いわゆる「バフェット効果」は2020年8月に初めて日本を襲った。オマハのオラクルは、オールドエコノミー企業5社に多額の投資を行い、東京のエスタブリッシュメントの多くを驚かせた。バフェットは、どちらかといえば地味な「総合商社」の株を5%取得した: 伊藤忠商事、丸紅、三菱商事、三井物産、住友商事だ。

この賭けは大きな利益をもたらした。先月、バフェットが平均8.5%に投資比率を引き上げた頃、最初に投資した5社の株価はおよそ2倍になっていた。バフェット氏は、バリュー投資の第一人者という評判どおり、日経平均の過去30年で最大の上昇を先導した。

今問われているのは、孫氏がどう対応するかだ。
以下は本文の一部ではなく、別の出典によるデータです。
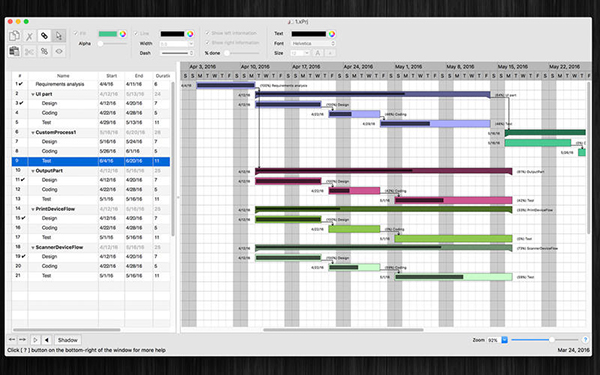Viewport: 600px width, 375px height.
Task: Click the green fill color swatch
Action: [x=108, y=34]
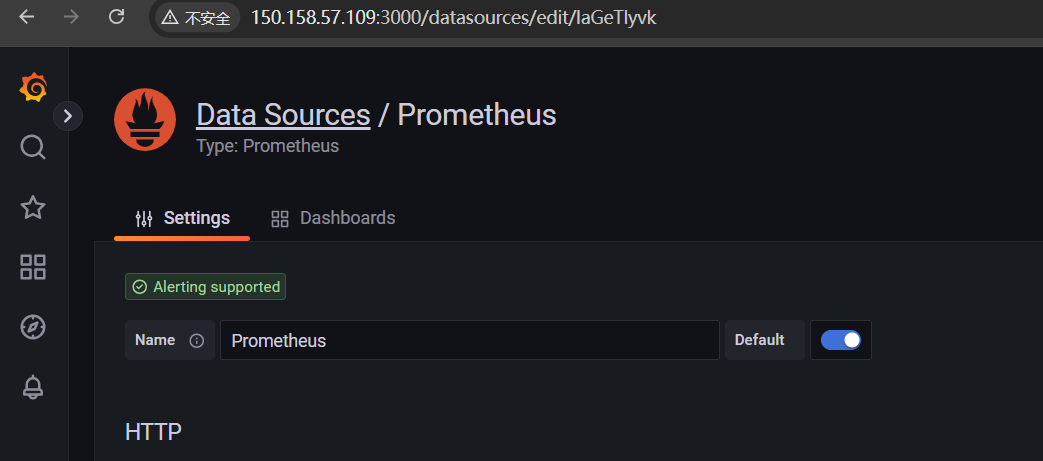The height and width of the screenshot is (461, 1043).
Task: Switch to the Dashboards tab
Action: coord(333,218)
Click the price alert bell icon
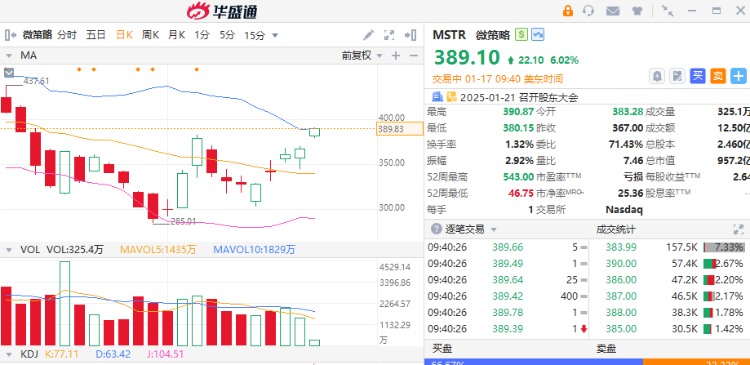The width and height of the screenshot is (750, 365). coord(657,76)
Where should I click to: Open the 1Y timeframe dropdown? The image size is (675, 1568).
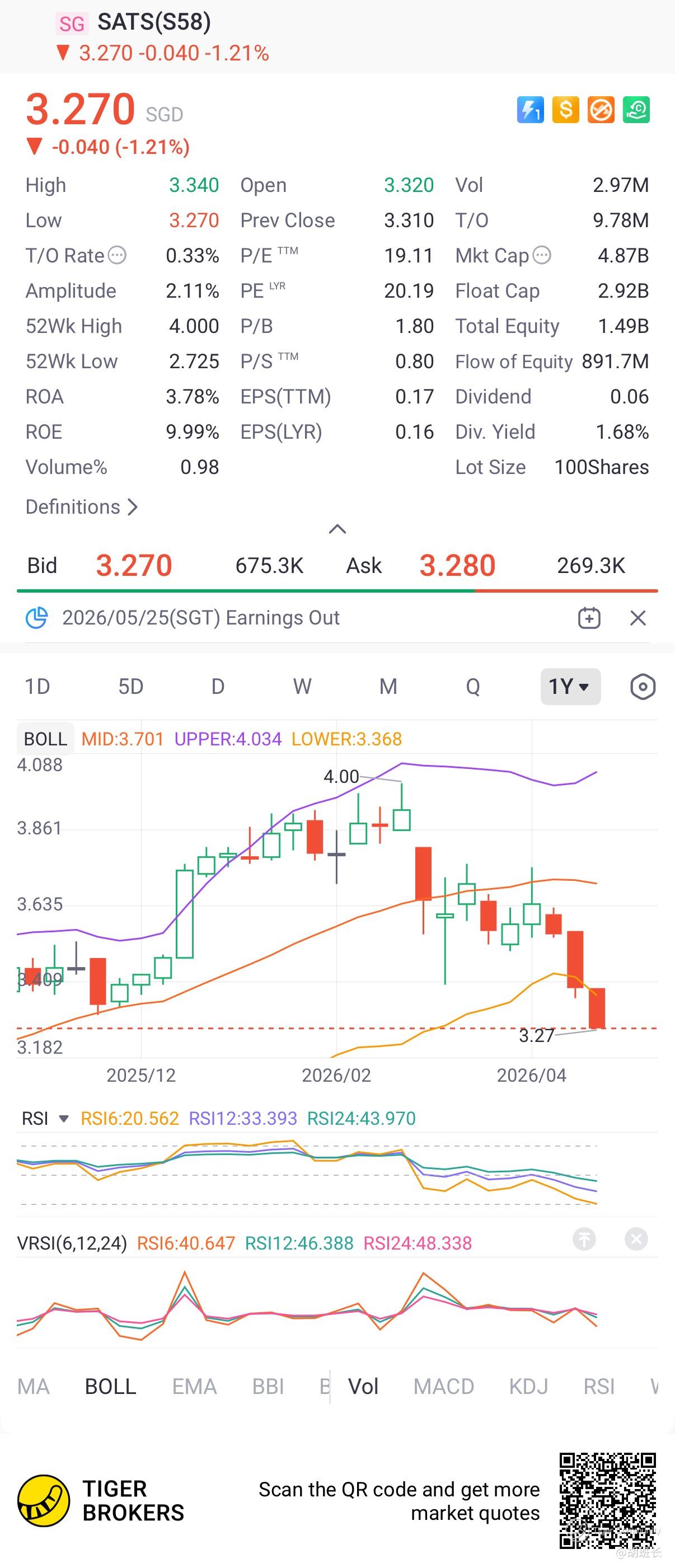[570, 687]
その一部には、岸田外相がどう動くかが関わっている。

岸田は2021年10月、「新しい資本主義」を実現する壮大な計画を掲げて政権に就いた。その計画には、国内消費を増やすための富の再分配も含まれていた。岸田はまた、日本のスタートアップ・シーンを盛り上げることも目指した。
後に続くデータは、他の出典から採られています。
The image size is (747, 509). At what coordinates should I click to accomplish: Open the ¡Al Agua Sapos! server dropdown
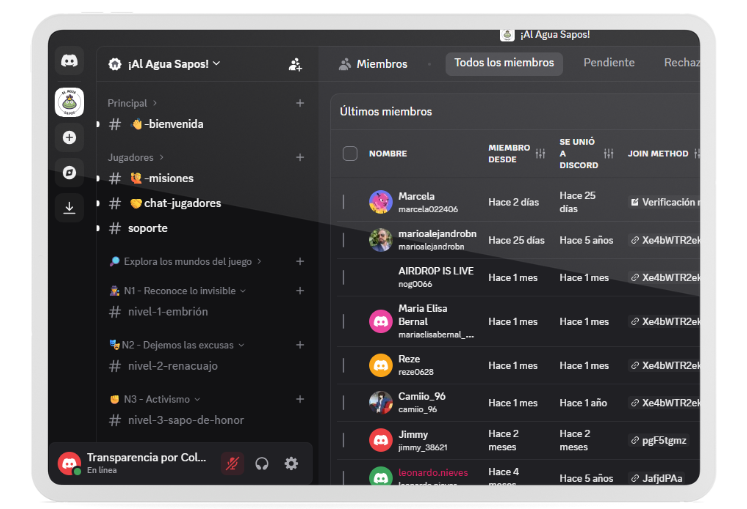click(167, 64)
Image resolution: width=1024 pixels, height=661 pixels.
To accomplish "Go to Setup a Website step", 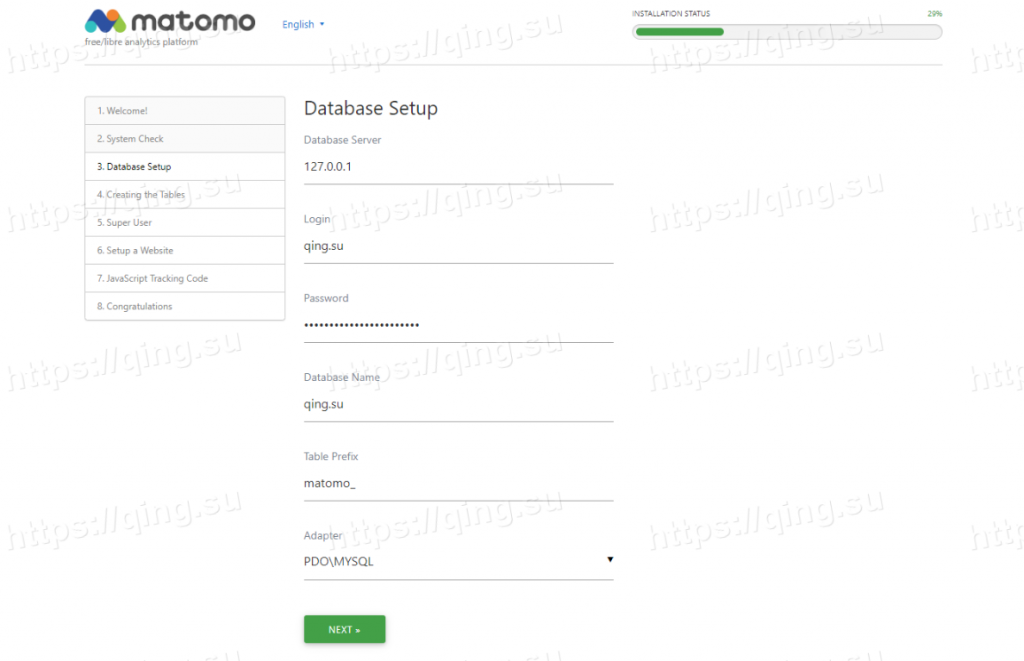I will (184, 251).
岸田氏の初期のアイディアのひとつに、この種のものとしては最大規模の1兆6000億ドルの年金積立金管理運用独立行政法人をスタートアップ・ブームの資金調達に活用する方法を考案するというものがある。岸田氏はそこで、GPIFの巨大な資産プールを「ベンチャー投資」に「循環」させることについて語った。彼は「スタートアップ企業の成長を促進するためのストックオプションやその他の措置」を支持すると語った。

国際通貨基金(IMF)のエコノミスト、ラニル・サルガドによれば、「労働市場の制約に対処するための全体的なアプローチ、資金調達の選択肢や起業家教育の改善」が必要だという。
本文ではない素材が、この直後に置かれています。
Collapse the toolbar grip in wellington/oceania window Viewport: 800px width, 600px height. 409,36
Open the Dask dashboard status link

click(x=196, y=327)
サルガドは、「新しい資本主義のグランドデザイン」には、公的資本投資などによるベンチャーキャピタル支援策が含まれていると付け加える。さらに、起業家精神に対する個人保証の制約を認識し、起業家教育の重要性を強調し、スタートアップのハブとしての大学の役割を強化する"。」

ベンチャーキャピタルのエクイティ資金調達の可能性を高めることは、新興企業やイノベーションを支援する上で極めて重要だ。個人保証の削減は、起業家精神を奨励し、非生産的な企業の撤退を可能にする。

さらに、「より柔軟な労働市場と、終身雇用制度からの段階的な移行は、最も優秀な大卒者がベンチャーを立ち上げ、新会社を設立することを奨励し、スタートアップが失敗した場合の合理的なバックアップオプションを持つことができる」と彼は言う。

しかし、ソフトバンクがこれらの課題やその他無数の課題にどう対応するかによって、アジアでナンバー2の経済大国が、ナンバー1の大陸の巨大企業との競争でどう戦うかが決まるかもしれない。